Le numérique comme levier
Malgré ce tableau contrasté, les opportunités offertes par le numérique suscitent un réel espoir. L’apprentissage assisté par ordinateur, la diffusion de capsules audio en langues locales ou les applications mobiles hors ligne élargissent la palette des ressources accessibles aux néo-alphabètes.
Les spécialistes de l’éducation rappellent que la maîtrise des compétences de base, lecture et calcul, gagne en efficacité lorsque l’environnement intègre supports interactifs et progression individualisée. Le numérique permet de répéter sans stigmatisation et de mesurer objectivement la progression.
Pour les apprenants adultes, souvent engagés dans une activité économique, les formats flexibles sont déterminants. La possibilité de consulter des leçons le soir, via des terminaux partagés, réduit le coût d’opportunité et limite les abandons qui pénalisent les cohortes précédentes.
Le thème 2025 insiste aussi sur la sécurité en ligne, question cruciale lorsque les publics visés découvrent simultanément lecture et navigation web. Des modules d’initiation à la protection des données et à l’identification des contenus fiables se généralisent progressivement dans les ateliers.
Partenariats au service de l’inclusion
La coopération avec l’UNESCO illustre le potentiel des partenariats. À Ouenzé, dans le 5e arrondissement de Brazzaville, une salle multimédia est mise à disposition depuis cinq ans pour des jeunes filles mères déscolarisées, offrant un tremplin vers une meilleure insertion socioprofessionnelle.
Ce projet d’alphabétisation fonctionnelle et numérique démontre qu’un accès encadré aux technologies favorise la confiance et l’autonomie. Les bénéficiaires, après avoir consolidé lecture et calcul, apprennent à utiliser des suites bureautiques ou à accomplir des démarches administratives en ligne.
Perspectives de la 27e session
La prochaine 27e session du Conseil national, annoncée pour ce mois-ci, devrait revenir sur ces expériences et mesurer l’écart séparant objectifs et réalisations. Elle offrira également une tribune pour définir des indicateurs précis, indispensables au suivi transparent des réformes.

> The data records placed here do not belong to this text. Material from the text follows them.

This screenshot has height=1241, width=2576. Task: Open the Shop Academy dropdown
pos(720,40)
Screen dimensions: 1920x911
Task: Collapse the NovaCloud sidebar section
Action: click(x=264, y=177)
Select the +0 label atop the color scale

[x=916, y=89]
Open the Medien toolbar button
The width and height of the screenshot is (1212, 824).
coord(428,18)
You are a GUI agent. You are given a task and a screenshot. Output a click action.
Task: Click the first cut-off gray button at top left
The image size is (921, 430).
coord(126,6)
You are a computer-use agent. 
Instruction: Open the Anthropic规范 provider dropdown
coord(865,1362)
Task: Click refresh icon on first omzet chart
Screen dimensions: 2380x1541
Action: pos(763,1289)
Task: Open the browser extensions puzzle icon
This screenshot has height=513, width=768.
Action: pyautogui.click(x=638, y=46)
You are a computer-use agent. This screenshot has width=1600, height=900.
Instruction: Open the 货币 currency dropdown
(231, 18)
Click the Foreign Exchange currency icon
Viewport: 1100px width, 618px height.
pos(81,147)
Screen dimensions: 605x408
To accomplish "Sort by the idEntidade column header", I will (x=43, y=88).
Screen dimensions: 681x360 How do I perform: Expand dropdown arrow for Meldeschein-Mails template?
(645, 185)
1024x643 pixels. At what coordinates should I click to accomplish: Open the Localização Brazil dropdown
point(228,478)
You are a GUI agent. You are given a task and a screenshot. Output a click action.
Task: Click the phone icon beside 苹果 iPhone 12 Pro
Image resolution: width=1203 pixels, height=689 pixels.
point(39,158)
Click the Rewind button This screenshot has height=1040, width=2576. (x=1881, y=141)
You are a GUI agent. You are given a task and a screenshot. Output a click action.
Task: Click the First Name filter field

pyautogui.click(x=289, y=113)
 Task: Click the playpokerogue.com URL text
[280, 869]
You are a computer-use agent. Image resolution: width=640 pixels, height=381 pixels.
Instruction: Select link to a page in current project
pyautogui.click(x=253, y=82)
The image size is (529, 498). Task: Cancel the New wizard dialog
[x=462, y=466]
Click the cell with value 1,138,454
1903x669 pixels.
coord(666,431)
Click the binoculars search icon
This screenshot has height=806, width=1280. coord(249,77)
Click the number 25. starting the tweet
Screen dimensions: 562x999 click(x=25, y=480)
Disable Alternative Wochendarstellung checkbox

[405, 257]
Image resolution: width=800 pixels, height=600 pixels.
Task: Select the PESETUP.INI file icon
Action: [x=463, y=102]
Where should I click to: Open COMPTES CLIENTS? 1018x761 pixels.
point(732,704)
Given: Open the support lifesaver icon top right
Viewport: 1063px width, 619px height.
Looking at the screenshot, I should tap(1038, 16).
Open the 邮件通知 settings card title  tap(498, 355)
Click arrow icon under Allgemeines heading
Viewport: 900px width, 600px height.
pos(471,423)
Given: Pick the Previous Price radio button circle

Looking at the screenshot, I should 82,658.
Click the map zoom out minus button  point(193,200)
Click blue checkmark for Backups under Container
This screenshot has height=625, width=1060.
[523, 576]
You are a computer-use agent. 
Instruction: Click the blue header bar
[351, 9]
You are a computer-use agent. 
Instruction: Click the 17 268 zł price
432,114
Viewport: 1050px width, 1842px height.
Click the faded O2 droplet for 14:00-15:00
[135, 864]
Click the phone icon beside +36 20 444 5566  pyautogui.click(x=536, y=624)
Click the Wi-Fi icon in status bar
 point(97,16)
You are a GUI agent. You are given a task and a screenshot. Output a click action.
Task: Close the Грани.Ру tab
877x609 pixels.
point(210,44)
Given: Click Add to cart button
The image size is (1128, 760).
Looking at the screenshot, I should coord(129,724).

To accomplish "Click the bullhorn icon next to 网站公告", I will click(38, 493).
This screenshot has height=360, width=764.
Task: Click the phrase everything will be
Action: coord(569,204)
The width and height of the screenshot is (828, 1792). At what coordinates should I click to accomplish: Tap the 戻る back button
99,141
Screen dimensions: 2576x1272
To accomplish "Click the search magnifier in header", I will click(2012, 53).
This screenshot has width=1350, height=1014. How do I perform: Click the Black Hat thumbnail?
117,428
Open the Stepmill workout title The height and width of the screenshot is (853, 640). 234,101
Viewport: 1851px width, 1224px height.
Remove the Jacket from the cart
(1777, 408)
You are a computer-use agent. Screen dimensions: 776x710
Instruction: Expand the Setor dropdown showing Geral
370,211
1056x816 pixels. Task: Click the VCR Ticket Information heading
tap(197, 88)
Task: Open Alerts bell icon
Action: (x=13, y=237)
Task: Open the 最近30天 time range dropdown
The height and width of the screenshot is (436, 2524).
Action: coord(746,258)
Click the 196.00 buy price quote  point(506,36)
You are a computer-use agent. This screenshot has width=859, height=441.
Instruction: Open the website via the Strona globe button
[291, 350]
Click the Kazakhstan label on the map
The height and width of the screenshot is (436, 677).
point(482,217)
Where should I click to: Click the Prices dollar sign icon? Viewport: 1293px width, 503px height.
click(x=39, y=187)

Dans l’attente de ses conclusions, les acteurs éducatifs saluent la volonté réaffirmée des pouvoirs publics d’intégrer l’alphabétisation à leur stratégie numérique. Ils demeurent convaincus qu’une synergie entre financement soutenu, appui international et innovations locales placera bientôt l’inclusion au cœur du développement.
Les observateurs rappellent pourtant que le numérique n’est pas une solution miracle. Sans électricité fiable, sans maintenance régulière des équipements et sans contenus adaptés aux cultures locales, les plateformes risquent de devenir des vitrines inactives. La planification intégrée reste donc essentielle. La formation continue des formateurs suivra.